7- ALSO, I need to work on writing a research paper.  My last year of residency I did a research project that I got to present at a poster session in our hospital, and my mentor wants us to turn it into a paper to publish.  Which is great, because - publishing a paper!  Awesome!  But it needs to be submitted over the next couple of months, which... is also the couple of months that include "studying for boards," "starting a new job," and "moving into our house on the other side of the world."  Fun fun fun!

Go to Conversion Diary for more quick takes!

theme thursday: food

It's actually Friday morning for me, but it's not for (most of) you, so what the hey.

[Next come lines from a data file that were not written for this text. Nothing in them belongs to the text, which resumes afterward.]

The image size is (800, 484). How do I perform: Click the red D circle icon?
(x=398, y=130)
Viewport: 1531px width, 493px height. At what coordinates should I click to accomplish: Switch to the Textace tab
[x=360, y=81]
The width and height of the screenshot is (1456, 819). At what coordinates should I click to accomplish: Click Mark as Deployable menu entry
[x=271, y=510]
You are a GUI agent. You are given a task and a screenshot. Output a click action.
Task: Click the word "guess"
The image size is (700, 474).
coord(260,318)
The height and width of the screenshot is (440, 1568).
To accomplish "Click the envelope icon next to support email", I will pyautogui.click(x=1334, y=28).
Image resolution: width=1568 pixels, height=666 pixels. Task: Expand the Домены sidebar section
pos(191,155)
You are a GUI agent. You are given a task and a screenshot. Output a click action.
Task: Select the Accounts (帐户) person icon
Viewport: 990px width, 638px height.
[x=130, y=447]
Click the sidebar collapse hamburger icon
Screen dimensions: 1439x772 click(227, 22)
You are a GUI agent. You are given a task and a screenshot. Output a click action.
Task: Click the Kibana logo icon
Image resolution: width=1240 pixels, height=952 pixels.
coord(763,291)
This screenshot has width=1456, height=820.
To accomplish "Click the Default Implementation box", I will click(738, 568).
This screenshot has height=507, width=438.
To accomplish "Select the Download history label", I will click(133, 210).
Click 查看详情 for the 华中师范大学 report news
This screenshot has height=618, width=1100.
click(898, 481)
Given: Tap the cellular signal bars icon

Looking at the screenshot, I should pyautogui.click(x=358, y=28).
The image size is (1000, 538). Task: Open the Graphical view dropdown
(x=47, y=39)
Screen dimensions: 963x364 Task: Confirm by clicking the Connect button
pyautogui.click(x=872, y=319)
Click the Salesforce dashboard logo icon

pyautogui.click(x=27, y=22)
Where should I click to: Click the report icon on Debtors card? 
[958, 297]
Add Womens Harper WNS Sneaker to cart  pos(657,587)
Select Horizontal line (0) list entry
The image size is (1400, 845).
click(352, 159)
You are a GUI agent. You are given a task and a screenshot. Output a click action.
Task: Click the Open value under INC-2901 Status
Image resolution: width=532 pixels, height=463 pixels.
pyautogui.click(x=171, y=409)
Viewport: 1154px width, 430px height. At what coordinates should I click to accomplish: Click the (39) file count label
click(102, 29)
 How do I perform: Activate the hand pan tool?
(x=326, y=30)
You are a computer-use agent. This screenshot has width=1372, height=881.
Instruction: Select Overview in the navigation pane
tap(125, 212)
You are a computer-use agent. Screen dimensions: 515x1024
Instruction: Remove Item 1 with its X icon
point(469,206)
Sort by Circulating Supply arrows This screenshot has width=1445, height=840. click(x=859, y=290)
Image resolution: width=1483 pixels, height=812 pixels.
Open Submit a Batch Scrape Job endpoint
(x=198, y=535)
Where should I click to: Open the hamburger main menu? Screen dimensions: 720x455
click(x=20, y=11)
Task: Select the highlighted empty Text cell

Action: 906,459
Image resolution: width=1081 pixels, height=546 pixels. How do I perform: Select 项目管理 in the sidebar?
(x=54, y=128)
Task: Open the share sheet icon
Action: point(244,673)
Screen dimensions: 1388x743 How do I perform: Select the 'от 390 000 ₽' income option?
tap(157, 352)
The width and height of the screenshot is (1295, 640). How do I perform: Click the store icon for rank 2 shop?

 I made hash browns for breakfast. They were super yummy. When Faith woke up she immediately demanded food (as usual) so I served her up a bowl of deliciousness. She ate one piece of corn and then abandoned her food to go play with her ABC magnets, and refused to eat anymore.  Alas.

Head over to Clan Donaldson for more Theme Thursday pics.

Wednesday, August 21, 2013

et tu, amazon?

I had basically come to terms with the lack of a Starbucks, Ikea, Barnes & Noble, Old Navy, or Target on Guam. (Well, okay, the Target part still stings a little.)  I was consoling myself with the fact that Amazon ships here.  And I do love me some Amazon.  We even got Prime last year and we've been loving the free two-day shipping and the streaming videos (especially important after Netflix got rid of Faith's favorite show, Yo Gabba Gabba, with no warning... humph).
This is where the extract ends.